The craters and volcanic fissures formed in the summer of 1783 during one of the most damaging eruptions since records began. You’ll find them stretched out in a 25 km (15.5 mi) line that cuts through Laki mountain.
The 8-month-long event began in June 1783 and ended in February 1784. During that time, lava flowed from the fissures and toxic ash and gases were released into the atmosphere.
Most of the livestock in Iceland died as a result, which led to a famine that killed around a fifth of the Icelandic population. The locals called this deadly fallout Móðuharðindin or the ‘Mist Hardships’.
If you dig into the effects of the eruption, it becomes clear that it had consequences far beyond Iceland.

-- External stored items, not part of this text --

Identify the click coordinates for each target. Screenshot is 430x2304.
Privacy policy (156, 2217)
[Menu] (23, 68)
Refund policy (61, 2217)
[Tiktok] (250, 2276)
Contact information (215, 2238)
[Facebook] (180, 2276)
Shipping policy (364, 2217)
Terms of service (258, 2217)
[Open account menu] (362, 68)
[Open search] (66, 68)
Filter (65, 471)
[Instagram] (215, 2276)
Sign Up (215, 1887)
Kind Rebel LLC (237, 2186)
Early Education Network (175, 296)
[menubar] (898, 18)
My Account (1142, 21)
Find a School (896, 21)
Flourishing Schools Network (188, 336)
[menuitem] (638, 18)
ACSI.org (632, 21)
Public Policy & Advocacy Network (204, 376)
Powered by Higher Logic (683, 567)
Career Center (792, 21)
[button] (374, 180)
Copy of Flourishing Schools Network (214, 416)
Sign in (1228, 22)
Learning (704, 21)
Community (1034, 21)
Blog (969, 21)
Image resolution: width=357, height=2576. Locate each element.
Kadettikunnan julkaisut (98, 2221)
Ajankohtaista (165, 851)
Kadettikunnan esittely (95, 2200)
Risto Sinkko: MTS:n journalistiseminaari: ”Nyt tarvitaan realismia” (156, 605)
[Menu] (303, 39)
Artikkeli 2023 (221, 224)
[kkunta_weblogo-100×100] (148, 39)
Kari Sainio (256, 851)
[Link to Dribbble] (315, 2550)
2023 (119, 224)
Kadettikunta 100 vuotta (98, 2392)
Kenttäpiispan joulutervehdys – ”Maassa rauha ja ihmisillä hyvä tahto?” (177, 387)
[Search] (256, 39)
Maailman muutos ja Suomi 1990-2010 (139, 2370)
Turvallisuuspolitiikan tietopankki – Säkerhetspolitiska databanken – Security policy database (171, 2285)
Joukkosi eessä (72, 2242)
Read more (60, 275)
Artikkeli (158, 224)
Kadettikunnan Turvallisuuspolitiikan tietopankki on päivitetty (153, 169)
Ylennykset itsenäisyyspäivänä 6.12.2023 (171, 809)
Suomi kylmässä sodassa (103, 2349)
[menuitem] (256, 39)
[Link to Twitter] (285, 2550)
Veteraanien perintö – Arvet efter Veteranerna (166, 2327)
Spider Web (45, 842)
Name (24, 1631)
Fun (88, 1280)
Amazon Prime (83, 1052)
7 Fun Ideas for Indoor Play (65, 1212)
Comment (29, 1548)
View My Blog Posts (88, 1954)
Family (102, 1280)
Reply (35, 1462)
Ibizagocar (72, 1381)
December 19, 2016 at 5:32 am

Take a guided tour of the area in a super jeep and you’ll probably hear that the series of blasts produced an enormous ash cloud. The vast amounts of gases and ash released into the air even caused a shift in the Northern Hemisphere’s climate.
This meant that weather systems were disrupted across Europe, North America, and even as far away as North Africa. In some areas, these changes caused devastating crop failures.
In fact, the food shortages and economic instability that followed in northern Europe even contributed to the French revolution in 1789.